Here are some of the tidbits from the Wikipedia entry on Saint Richard of Chichester that caught my eye:
He's often depicted as a bishop with a chalice on its side at his feet because he once dropped the chalice during a Mass and nothing spilled from it. That's my kind of guy: no "alcohol abuse" (i.e. spilling wine)! Okay, okay, so he also doesn't spill "blood", so he's still my kind of guy.
However, he had a statute that the wine should be mixed with water. That could constitute alcohol abuse in some circles.
He also had a statute that practices such as gambling at baptisms and marriages is strictly forbidden. I guess that statute rules out the possibility of a wager on how long the marriage would last or who the baptised's father was.

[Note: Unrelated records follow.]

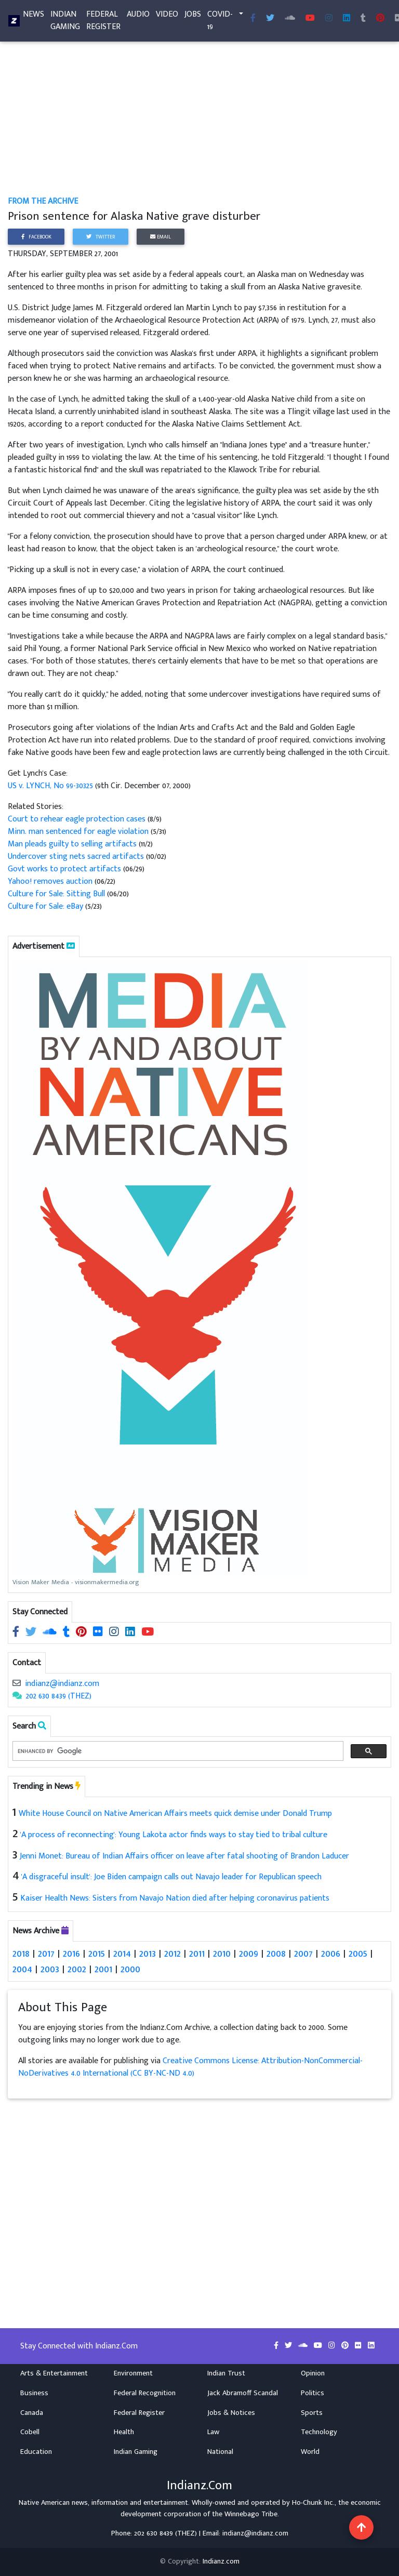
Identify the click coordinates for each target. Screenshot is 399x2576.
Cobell (29, 2432)
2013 (147, 1953)
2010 (222, 1953)
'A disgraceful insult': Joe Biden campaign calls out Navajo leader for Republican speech (171, 1877)
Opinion (313, 2373)
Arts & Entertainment (54, 2373)
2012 (172, 1953)
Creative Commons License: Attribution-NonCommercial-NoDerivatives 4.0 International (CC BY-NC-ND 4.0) (190, 2067)
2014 (122, 1953)
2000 (130, 1969)
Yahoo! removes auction (50, 881)
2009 (248, 1953)
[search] (177, 1751)
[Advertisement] (199, 118)
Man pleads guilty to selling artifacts (72, 844)
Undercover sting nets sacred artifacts (76, 856)
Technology (319, 2432)
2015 (96, 1953)
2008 (276, 1953)
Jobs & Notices (231, 2413)
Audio (138, 16)
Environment (133, 2373)
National (220, 2452)
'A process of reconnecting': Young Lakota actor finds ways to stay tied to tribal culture (173, 1835)
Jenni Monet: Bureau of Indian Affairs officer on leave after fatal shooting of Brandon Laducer (184, 1856)
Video (167, 16)
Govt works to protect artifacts (64, 869)
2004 (22, 1969)
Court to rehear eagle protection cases (76, 819)
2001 (103, 1969)
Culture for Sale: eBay (45, 906)
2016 (71, 1953)
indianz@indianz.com (62, 1684)
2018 (21, 1953)
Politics (312, 2393)
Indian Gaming (65, 22)
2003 (50, 1969)
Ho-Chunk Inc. (313, 2503)
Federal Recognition (145, 2393)
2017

Another of his statutes was that the clergy were not allowed to wear their hair long or have romantic entanglements. Spoilsport.
He kept his diet simple and rigorously excluded animal flesh; having been a vegetarian since his days at Oxford. He was well ahead of his time. This dude died in 1253.
After dedicating St Edmund's Chapel at Dover, he died aged 56 at the Maison Dieu, Dover at midnight on 3 April 1253, where the Pope had ordered him to preach a crusade. His internal organs were removed and placed in that chapel's altar. That's an odd choice of donation to the collection plate, but sure...
Other items in the entry indicate he was fair and reasonable in some instances:
The townsmen of Lewes violated the right of sanctuary by seizing a criminal in church and lynching him, and Richard made them exhume the body and give it a proper burial in consecrated ground.
But he was still very much of his time:
It was decreed that married clergy should be deprived of their benefices; their concubines were to be denied the privileges of the church during their lives and also after death; they were pronounced incapable of inheriting any property from their husbands, and any such bequests would be donated for the upkeep of the cathedral.
It seems his popularity has continued, with Sussex Day being recognised annually on 16 June since 2007.